[Extrait]
┌──

Alors que l’on peut penser qu’une interface VXLAN ne concerne que le trafic Ethernet, Linux ne désactive pas le traitement IP pour ces interfaces. Quand la MAC de destination est locale, Linux route ou délivre le paquet IP encapsulé. Pour plus de détails, référez-vous à mon article sur l’isolation d’un pont réseau sous Linux.

Chiffrement#

VXLAN apporte une isolation entre les différents « locataires » mais le trafic circule en clair. La solution la plus simple pour le chiffrer est IPsec. Certaines solutions dédiées aux conteneurs disposent déjà d’un tel support (notamment libnetwork pour Docker mais flannel a aussi ça dans les cartons). C’est un point crucial pour les déploiements sur un nuage public.

Coût supplémentaire en octet#

Le format d’une trame encapsulée dans VXLAN est le suivant :

Encapsulation VXLAN
Encapsulation VXLAN dans un datagramme UDP

L’utilisation de VXLAN alourdit donc la trame Ethernet envoyée de 50 octets supplémentaires. Si vous utilisez en plus IPsec, le coût engendré dépend de plusieurs facteurs. En mode transport, avec AES et SHA256, il est de 56 octets. Avec le transport compatible avec le NAT, il passe à 64 octets. En mode tunnel, il devient de 72 octets.

Certains utilisateurs s’attendent à ce que le MTU Ethernet soit de 1500 ce qui impose d’augmenter le MTU du réseau sous-jacent. Si ce n’est pas possible, il est important de s’assurer que tous les clients utilisent un MTU réduit8.

IPv6#

Bien qu’IPv6 ait été utilisé dans tous les exemples, l’écosystème reste très jeune. La stratégie multicast fonctionne bien avec IPv6 mais tous les autres scénarios nécessitent des rustines (1, 2, 3, 4).

Mise à jour (11.2020)

À partir de Linux 4.13, tous les problèmes mentionnés sont résolus. IPv6 est désormais mieux testé car Cumulus met en avant ses propres solutions reposant sur IPv6 pour le transport et la signalisation.

└──

[Objectif] D'après l'extrait sur VXLAN, combien d'octets IPsec ajoute-t-il en mode tunnel ?

[Données enregistrées]
┌──

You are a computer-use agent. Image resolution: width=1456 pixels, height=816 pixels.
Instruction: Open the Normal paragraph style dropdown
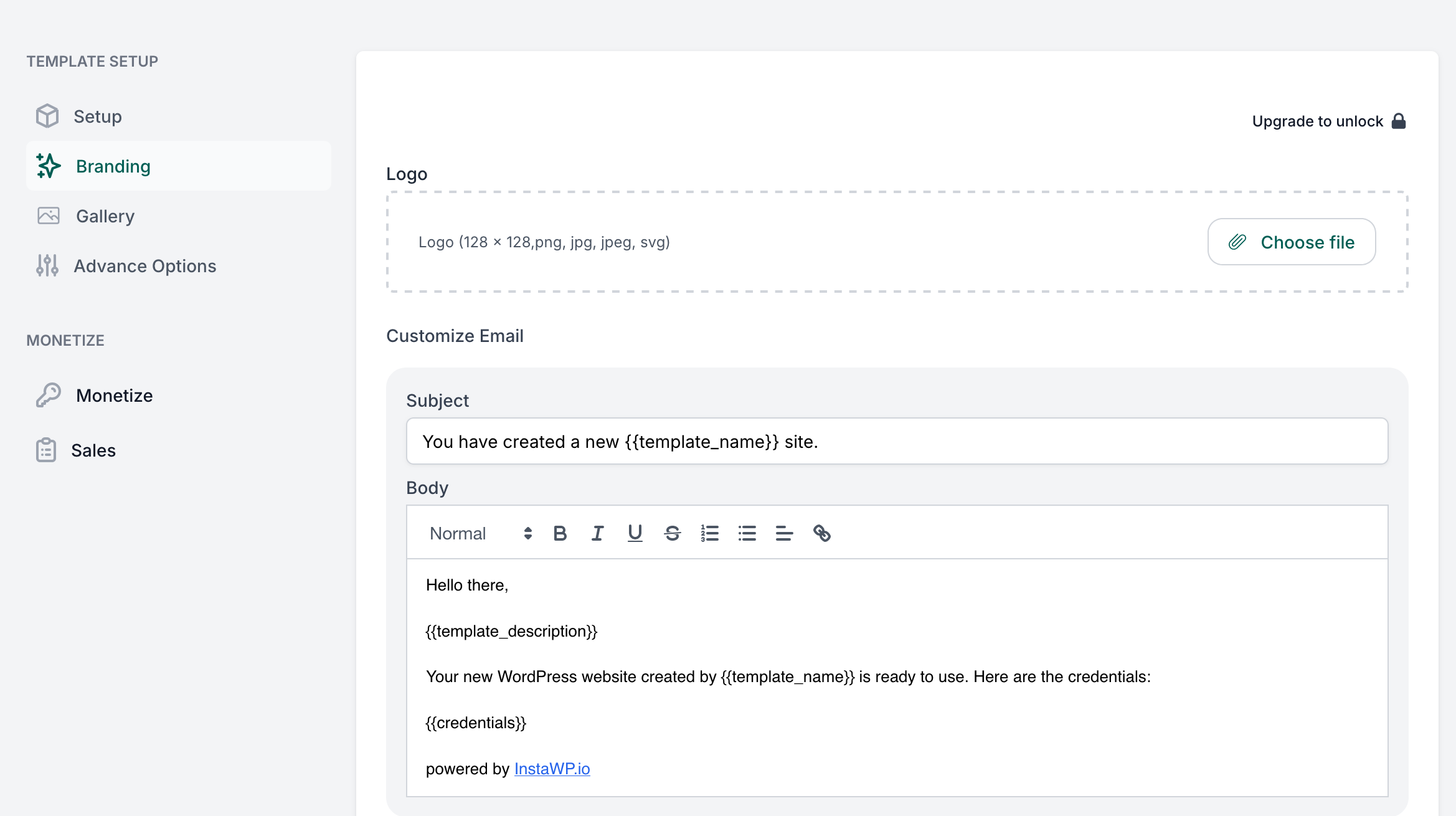[458, 533]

└──

[Réponse ci-dessous] En mode tunnel, IPsec ajoute 72 octets.